WORK TO BE COMPLETED: Please write out the interiors thread between "in particular ill" and "heres the question...", inclusive, substituting "wideband gauge" for "boost controller".

QUOTED PASSAGE:
--------------------
# Show us your interiors!! POST PICS PLEASE!



## archaeic_bloke (Apr 22, 2008)

this winter i will be modifying quite a few things on my R32 GTR

in particular ill be adding:

- turbo timer
- 4 defi gauges + the control unit
- boost controller

and possibly an E-TS torque controller.


so guys heres the question...

PLEASE POST UP PICS OF YOUR INTERIORS!!!

particularily of the center console and the cluster areas... 2 or 3 pics each, i wanna see what other people have done to accomodate all the extra gadgets in a classy but functional way!

even if you've just 2 sided taped something up somewhere, lets see it!

SHOW US YOUR INSIDES! :clap:


----------



## endo (Jul 11, 2007)

here's mine... as it looks at the moment



















Stealth install for my ET-S and Bee*R, alot more tasteful than how i had them glued previously randomly about the shop
(bought a second center console to cut up, and add a section to mount the boxes... and got carried away with the carbon theme)
--------------------
Data records:
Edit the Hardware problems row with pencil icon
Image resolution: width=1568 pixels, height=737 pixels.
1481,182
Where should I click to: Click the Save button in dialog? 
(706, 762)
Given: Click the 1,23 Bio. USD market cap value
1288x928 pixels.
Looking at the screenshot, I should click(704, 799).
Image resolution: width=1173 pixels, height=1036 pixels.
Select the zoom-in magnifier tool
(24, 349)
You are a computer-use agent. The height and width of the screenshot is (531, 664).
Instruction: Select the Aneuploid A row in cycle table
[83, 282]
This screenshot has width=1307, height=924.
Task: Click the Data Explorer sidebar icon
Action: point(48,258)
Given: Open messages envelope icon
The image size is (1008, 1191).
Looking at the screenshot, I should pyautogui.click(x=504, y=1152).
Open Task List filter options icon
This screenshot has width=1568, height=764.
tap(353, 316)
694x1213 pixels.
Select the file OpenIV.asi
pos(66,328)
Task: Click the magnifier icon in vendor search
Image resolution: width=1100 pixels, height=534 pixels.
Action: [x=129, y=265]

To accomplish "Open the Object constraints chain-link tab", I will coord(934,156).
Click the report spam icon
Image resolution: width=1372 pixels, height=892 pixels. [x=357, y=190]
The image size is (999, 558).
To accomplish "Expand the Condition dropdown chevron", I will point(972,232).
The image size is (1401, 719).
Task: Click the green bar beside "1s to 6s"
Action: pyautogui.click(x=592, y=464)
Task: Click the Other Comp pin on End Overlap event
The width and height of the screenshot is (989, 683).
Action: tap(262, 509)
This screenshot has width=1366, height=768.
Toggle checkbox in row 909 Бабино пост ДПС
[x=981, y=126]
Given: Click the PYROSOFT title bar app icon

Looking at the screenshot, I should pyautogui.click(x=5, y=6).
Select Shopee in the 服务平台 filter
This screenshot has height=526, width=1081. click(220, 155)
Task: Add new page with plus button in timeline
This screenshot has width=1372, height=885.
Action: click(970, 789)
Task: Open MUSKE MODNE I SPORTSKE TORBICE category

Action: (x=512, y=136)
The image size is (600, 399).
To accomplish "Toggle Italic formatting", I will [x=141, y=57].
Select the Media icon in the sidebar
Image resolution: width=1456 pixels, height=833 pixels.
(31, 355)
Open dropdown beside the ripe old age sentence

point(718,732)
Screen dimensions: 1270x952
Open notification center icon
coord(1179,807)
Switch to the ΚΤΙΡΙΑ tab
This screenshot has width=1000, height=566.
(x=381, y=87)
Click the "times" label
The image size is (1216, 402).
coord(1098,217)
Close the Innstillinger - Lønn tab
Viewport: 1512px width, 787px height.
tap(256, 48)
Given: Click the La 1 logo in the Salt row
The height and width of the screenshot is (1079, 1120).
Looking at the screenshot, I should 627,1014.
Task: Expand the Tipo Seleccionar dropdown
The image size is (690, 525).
--------------------
THE RESPONSE:
in particular ill be adding:

- turbo timer
- 4 defi gauges + the control unit
- wideband gauge

and possibly an E-TS torque controller.


so guys heres the question...